Police charged Kerrick with voluntary manslaughter less than 24 hours after he fatally shot Ferrell while responding to a call of a possible burglary early Saturday morning.
Police Chief Rodney Monroe on Tuesday described to the Observer editorial board what police say happened, based on a video of the incident and interviews with Kerrick and the two other officers who were there.
Ferrell, who had crashed his car in northeast Charlotte around 2:30 a.m. before knocking on the door of a nearby house, did not appear to be running to the officers for help as some have speculated, Monroe said. Ferrell did not talk to police. He walked toward the officers before running past one officer and toward Kerrick. The officers told Ferrell to stop but he didn’t, and one officer shot a Taser but missed, Monroe said.
Ferrell was about two feet away when Kerrick began shooting him 10 times, all in the torso, Monroe said. The video shows Ferrell’s hands and that he was clearly unarmed, the chief said.
Monroe said that while the 12 shots Kerrick fired were excessive, even the first shot was unwarranted. Ferrell’s failure to stop approaching the officers does not by itself justify Kerrick’s response, Monroe said.

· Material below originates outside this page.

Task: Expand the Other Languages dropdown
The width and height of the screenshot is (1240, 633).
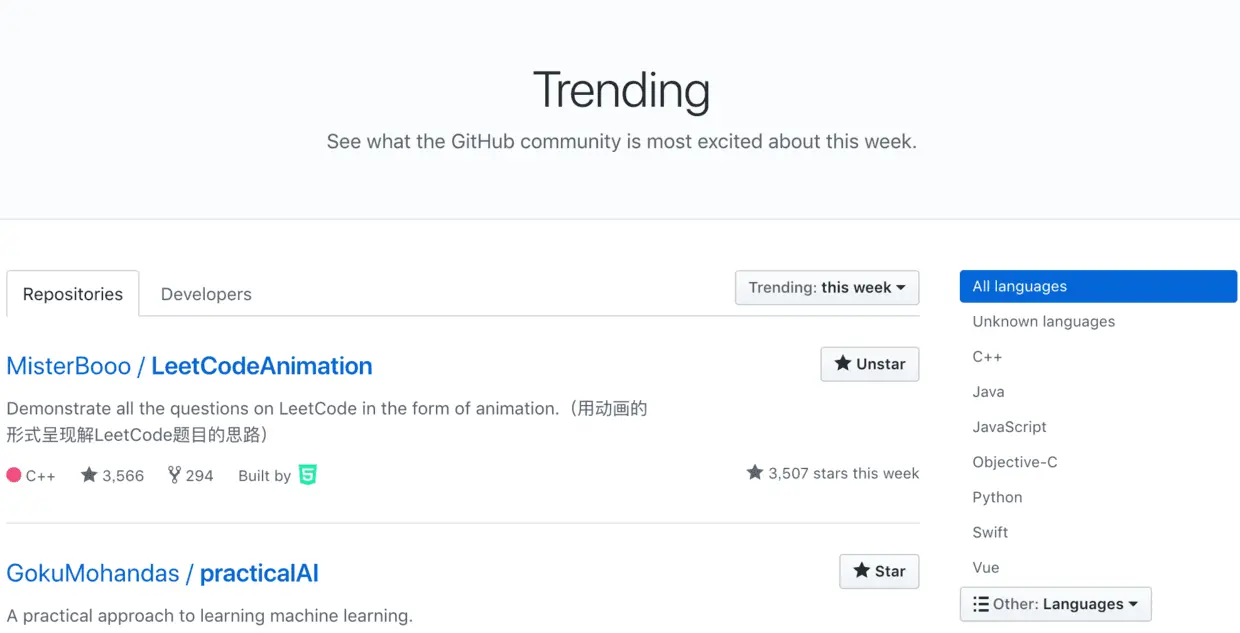Action: (1056, 604)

“We have people charging at us everyday; we get in fights everyday, but at that point we’re not justified in using deadly force,” Monroe told the editorial board. “Sometimes we have to put up our hands and use our nightstick and other things and sometimes just retreat to handle the situation and it can’t automatically result in use of deadly force.”
One of Kerrick’s defense lawyers said Tuesday the shooting was justified but did not go into specifics.
The speed with which Kerrick was charged is notable, but Monroe said the same process was followed as in all police shootings. In each case, CMPD’s homicide unit investigates and determines within 24 hours whether there’s probable cause to press criminal charges. That determination was made just as quickly in other recent police shootings, Monroe said, but this was the first one in which they decided charges were warranted.
Some activists are suggesting that Kerrick is getting favorable treatment in being charged with voluntary manslaughter rather than second-degree murder. Monroe argues, though, that there was no evidence of malice on Kerrick’s part. The officer used bad judgment and excessive force in defending himself, but did not have any premeditation, Monroe said.
It’s not clear whether this situation was isolated or whether it reflects any systemic failings within CMPD. Police should determine, for themselves and the public, whether there are any improvements in officer training that could help the department avoid future shootings like this one. Monroe said the department is continually working to improve its use-of-force training and policies, and that a review team will use this case to see if there are any systemic issues that need correcting.
That’s good. In the meantime, a community and two families are sorting through a needless tragedy. A number of questions about the case remain unanswered. We applaud CMPD’s candor so far and believe it can engender more trust with the public by being as transparent as possible going forward.